----- Excerto do documento -----

( Sobre o que é realmente importante #2 – ou “este país não é para velhos" )
A A.L. caminhava pelas ruas do centro do Porto e deu com um senhor idoso encostado ao muro da estação da Trindade. Chamou-lhe a atenção porque ele aparentava não se sentir bem. Então, ela se aproximou e começou a conversar com ele.
Era um senhor de 72 anos, que vinha do tratamento de quimioterapia do Hospital São João. Ele estava exausto do tratamento, sem comer, sem dinheiro para transporte, viúvo e sem filhos e, por isso, estava sozinho. Completamente sozinho. Caminhava no seu passo lento. Como ele não tinha dinheiro, fazia o percurso a pé para voltar a casa. Outro detalhe importante é que a casa dele é em Gaia. Outro detalhe, ainda mais importante, como o Hospital São João é no Porto e ele mora em Gaia, o hospital não lhe assegurava o transporte. Relembro: um senhor de 72 anos, sozinho, sem dinheiro no bolso, a morar noutra cidade e com cancro. Tem de ir a pé. Se quer se tratar tem de ir a pé.
A A.L. disse-me “Não pude fazer muito. Seis euros e compaixão”. Ela deu-lhe o cartão com o seu endereço e ofereceu-lhe ajuda. “O homem tinha tanta dignidade”. Diz-me que estes episódios acontecem-lhe constantemente. Pergunta-me: “Porque eu? Sou diferente? Não. Apenas páro. Só parei.”. És diferente e fazes a diferença, afirmo-lhe.
“Eu sou infeliz pela humanidade em si. Tenho pena das pessoas, mas não é pena das que estão na miséria. Tenho pena das pessoas que têm o suficiente para não se interessarem pelas demais. Só nos temos uns aos outros e estamos todos a falhar”.
É bem verdade o que ela diz. Entendo-lhe a revolta.
Poderão, os que lêem esta breve nota, encarar esta revolta como ingenuidade. Dizer que o mundo é assim mesmo: cruel, desumano, sujo e injusto. Sabem, antes ingénua do que anestesiada. Antes ingénua do indiferente. Antes abraçar a causa dos que sofrem do que perder-me na frieza. Talvez não se possa mudar o mundo, mas acredito que se possa alterar a rotação do universo de uma pessoa. Eu acredito no valor de um gesto de amor.

-----

- Enunciado: Explique, em uma a três frases e com base no excerto, por que motivo o senhor de 72 anos fazia a pé o percurso de regresso a casa.

----- Dados fornecidos -----

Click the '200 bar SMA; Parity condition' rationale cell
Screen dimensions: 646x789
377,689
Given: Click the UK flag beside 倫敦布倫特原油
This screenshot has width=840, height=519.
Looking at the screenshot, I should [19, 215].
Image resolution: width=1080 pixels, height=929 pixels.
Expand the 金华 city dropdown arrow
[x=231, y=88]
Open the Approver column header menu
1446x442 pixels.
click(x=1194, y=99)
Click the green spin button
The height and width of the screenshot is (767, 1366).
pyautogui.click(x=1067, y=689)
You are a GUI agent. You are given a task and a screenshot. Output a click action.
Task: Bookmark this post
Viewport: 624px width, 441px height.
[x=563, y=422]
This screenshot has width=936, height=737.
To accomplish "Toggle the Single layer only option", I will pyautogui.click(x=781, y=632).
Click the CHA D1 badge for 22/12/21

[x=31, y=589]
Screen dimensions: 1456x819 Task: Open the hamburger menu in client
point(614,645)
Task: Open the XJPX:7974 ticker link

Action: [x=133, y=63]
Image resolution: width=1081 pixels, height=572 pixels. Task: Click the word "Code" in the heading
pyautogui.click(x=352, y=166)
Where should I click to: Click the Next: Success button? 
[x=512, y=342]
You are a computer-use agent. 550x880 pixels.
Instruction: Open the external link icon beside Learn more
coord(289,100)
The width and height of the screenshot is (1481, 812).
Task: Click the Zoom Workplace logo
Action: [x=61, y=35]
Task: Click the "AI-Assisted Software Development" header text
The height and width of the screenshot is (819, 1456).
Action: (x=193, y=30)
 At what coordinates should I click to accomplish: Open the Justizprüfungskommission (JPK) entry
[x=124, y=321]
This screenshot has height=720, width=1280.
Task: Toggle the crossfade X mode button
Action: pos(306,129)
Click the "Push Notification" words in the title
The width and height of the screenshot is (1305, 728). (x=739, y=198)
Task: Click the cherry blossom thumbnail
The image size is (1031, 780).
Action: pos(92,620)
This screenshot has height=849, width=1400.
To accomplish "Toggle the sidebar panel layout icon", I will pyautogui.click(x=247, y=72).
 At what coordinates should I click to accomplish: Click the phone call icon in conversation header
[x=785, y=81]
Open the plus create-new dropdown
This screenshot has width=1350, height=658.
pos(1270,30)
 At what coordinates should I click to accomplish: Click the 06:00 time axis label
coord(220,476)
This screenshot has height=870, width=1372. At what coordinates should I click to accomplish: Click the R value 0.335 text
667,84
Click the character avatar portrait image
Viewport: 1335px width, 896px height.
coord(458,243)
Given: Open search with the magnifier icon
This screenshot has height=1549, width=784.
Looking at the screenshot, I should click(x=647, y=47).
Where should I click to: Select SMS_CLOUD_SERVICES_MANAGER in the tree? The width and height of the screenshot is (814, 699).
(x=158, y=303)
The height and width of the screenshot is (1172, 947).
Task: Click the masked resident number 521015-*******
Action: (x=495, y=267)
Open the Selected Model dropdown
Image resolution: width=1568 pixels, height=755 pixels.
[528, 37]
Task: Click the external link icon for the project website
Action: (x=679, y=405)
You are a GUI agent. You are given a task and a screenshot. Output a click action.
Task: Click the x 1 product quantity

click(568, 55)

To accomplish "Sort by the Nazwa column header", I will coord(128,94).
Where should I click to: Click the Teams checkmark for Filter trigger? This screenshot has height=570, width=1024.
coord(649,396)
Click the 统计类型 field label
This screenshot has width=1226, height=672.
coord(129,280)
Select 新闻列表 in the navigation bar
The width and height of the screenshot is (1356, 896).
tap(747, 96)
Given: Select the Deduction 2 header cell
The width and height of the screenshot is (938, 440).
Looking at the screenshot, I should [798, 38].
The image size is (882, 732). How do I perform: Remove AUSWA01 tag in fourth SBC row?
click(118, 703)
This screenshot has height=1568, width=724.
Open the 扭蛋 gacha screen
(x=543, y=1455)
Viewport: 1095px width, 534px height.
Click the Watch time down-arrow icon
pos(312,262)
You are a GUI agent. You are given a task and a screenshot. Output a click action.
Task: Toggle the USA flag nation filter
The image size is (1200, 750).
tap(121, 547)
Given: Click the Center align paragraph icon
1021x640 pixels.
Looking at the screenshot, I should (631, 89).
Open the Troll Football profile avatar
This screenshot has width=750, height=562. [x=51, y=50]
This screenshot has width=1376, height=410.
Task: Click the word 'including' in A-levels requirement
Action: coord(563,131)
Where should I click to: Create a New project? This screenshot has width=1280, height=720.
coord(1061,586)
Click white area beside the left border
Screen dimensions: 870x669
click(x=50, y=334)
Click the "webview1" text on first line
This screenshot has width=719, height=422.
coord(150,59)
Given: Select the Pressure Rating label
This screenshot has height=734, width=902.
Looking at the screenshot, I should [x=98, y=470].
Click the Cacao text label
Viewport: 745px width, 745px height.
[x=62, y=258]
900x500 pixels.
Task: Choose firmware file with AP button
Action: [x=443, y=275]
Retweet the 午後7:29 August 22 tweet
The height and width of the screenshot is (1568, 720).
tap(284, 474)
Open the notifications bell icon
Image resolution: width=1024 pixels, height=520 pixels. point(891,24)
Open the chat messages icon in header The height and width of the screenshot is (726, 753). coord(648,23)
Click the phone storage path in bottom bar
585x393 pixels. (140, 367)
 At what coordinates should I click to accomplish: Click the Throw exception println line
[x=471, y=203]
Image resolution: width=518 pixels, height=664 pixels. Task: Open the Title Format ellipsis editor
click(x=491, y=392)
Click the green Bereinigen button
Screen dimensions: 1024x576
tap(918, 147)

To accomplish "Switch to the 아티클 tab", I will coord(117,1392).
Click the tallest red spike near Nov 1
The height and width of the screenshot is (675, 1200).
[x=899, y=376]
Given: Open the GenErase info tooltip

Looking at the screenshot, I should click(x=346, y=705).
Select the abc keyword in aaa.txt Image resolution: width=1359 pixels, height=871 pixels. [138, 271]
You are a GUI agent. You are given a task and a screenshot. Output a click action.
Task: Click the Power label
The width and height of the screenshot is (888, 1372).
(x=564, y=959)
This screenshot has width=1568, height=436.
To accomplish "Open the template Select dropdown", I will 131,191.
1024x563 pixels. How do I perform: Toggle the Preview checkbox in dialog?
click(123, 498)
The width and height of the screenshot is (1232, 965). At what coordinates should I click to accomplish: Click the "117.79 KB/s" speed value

-----

- Resposta: Fazia o percurso a pé porque não tinha dinheiro para o transporte. Além disso, como o Hospital São João fica no Porto e ele mora em Gaia, o hospital não lhe assegurava o transporte.